ラグゼ「アベンジ」のルアーデザイナー赤松拓磨の実釣に密着した一日。
夕マヅメ。朝、取り逃したバスを狙う。適度な濁りの期待できない状況で、濁りの要素を薄暗い光量で代用する。
もちろん、魚の活性が上がる時間帯でもある。右回りか、左回りか。一瞬、悩んで左回りを選択する赤松。右回りなら、一日中、風が吹きつけた護岸と1匹目が釣れたインレット(流れ込み)のシャローがある。
それらよりも、このため池の一等地である池中央のかけあがりに絡むストラクチャーを優先したのだろうか。
「地球の自転に影響され魚の移動は反時計回りです。そして、魚の効き目が右きなので、池は基本、左まわり。その理に逆らってまで逆回りを選択し、魚とすれ違うのが嫌だった」
もちろん、諸説あるが赤松はこの理論を支持し、実行している。
岸際のかけあがりやディープとシャローの境界線を探りながら、徐々に本命ポイントに向けて歩を進める。ハイシーズンのはしりとはいえ、45cm以上に絞るなら1日ワンバイトが標準的。2日で1本、仕留めれば御の字といったところであろう。

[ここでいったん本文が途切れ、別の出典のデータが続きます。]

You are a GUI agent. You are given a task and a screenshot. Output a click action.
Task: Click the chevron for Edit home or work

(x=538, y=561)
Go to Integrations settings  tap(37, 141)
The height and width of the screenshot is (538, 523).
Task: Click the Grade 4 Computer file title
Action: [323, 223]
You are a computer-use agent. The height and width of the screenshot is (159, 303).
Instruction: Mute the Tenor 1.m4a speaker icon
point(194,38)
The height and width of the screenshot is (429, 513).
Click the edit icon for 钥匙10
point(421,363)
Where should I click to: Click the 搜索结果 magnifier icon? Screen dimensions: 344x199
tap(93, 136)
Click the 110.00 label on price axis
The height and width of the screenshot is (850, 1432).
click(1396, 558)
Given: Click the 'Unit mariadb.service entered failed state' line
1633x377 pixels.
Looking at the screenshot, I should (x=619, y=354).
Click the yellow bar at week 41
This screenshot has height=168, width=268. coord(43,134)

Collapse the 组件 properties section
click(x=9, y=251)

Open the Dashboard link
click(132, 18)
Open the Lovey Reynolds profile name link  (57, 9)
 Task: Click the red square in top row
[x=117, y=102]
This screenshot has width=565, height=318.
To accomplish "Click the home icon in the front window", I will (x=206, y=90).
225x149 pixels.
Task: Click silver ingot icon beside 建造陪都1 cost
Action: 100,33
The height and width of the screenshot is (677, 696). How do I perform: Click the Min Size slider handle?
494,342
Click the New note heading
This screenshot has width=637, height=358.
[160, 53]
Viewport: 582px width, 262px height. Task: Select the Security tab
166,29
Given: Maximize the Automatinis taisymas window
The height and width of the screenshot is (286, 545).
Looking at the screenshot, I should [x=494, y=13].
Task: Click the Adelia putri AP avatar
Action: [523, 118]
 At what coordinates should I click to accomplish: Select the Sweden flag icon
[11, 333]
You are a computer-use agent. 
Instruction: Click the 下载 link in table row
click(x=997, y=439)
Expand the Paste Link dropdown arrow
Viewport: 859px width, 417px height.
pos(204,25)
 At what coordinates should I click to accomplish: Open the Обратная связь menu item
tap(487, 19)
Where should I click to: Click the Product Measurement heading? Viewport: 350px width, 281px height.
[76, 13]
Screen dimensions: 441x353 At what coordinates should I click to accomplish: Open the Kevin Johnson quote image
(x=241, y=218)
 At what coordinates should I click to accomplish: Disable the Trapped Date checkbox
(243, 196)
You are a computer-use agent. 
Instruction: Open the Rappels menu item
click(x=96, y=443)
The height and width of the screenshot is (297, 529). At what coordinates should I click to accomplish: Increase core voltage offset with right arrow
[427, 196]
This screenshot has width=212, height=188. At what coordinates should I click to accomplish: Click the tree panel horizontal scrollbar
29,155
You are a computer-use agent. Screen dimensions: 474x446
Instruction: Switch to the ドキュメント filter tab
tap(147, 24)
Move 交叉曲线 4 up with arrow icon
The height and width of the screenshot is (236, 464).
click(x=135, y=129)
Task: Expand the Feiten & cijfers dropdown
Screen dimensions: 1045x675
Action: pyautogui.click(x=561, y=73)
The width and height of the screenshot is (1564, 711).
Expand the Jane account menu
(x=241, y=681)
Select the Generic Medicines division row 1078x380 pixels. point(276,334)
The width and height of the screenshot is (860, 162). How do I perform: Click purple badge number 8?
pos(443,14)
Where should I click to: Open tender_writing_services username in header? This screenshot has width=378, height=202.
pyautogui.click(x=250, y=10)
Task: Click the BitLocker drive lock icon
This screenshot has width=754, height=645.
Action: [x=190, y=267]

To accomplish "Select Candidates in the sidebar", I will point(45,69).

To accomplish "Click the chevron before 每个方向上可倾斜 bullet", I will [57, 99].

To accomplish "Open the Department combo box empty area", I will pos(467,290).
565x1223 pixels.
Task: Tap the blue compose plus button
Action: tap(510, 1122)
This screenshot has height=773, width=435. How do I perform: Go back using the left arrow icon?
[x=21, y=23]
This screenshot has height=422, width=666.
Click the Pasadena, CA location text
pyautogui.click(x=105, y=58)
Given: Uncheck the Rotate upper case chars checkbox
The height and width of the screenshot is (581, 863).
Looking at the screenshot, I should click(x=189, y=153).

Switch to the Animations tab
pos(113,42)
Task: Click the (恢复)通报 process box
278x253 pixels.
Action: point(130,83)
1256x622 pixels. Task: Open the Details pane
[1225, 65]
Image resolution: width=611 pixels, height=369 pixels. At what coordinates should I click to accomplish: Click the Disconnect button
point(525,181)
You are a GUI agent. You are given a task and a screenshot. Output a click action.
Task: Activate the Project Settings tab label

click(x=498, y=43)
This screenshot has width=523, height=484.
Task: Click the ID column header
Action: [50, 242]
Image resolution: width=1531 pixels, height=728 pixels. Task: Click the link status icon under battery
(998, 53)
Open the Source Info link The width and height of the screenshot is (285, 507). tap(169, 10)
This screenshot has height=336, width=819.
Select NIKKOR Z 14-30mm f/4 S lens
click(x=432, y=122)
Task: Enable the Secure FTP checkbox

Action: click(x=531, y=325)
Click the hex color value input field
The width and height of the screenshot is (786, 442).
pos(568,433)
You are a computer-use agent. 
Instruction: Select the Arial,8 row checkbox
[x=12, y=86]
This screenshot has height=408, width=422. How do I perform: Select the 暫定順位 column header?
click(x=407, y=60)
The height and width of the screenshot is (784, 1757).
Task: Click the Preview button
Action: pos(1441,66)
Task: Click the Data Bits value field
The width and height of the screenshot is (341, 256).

もしも、1日3本も仕留めることができたなら爆釣であり『春爆』と称される。サッカーでいうならハットトリックに値する釣果といえる。「昼マヅメ」に1本、追加している赤松がこの夕マヅメに1本、追加することができたなら春爆達成である。
夕マヅメ、48cm
何事もなく1番目、2番目の立ち位置を終え、3番目の立ち位置へ。本命ポイントである。池の中央にかけて急な段差のかけあがりがあり、その中に点在する穴をかすめる。
カンッという慌てふためいたようなショートバイト。
「食った。あっヤバイヤバイヤバイ。バレるっ」
朝に続きテールフック1本の感触。サイズもいい。右へ右へと移動しながらラインテンションを保ち、バスとの距離を詰める。
無駄な張りを抑えて素直に曲がるアベンジ66Mが赤松をサポートする。そのまま岸に寄せ、がっちりと口に手をいれた。
早春の動き始めたばかりの真っ白なバスは48㎝、真っ赤な唇まわりが印象的だった。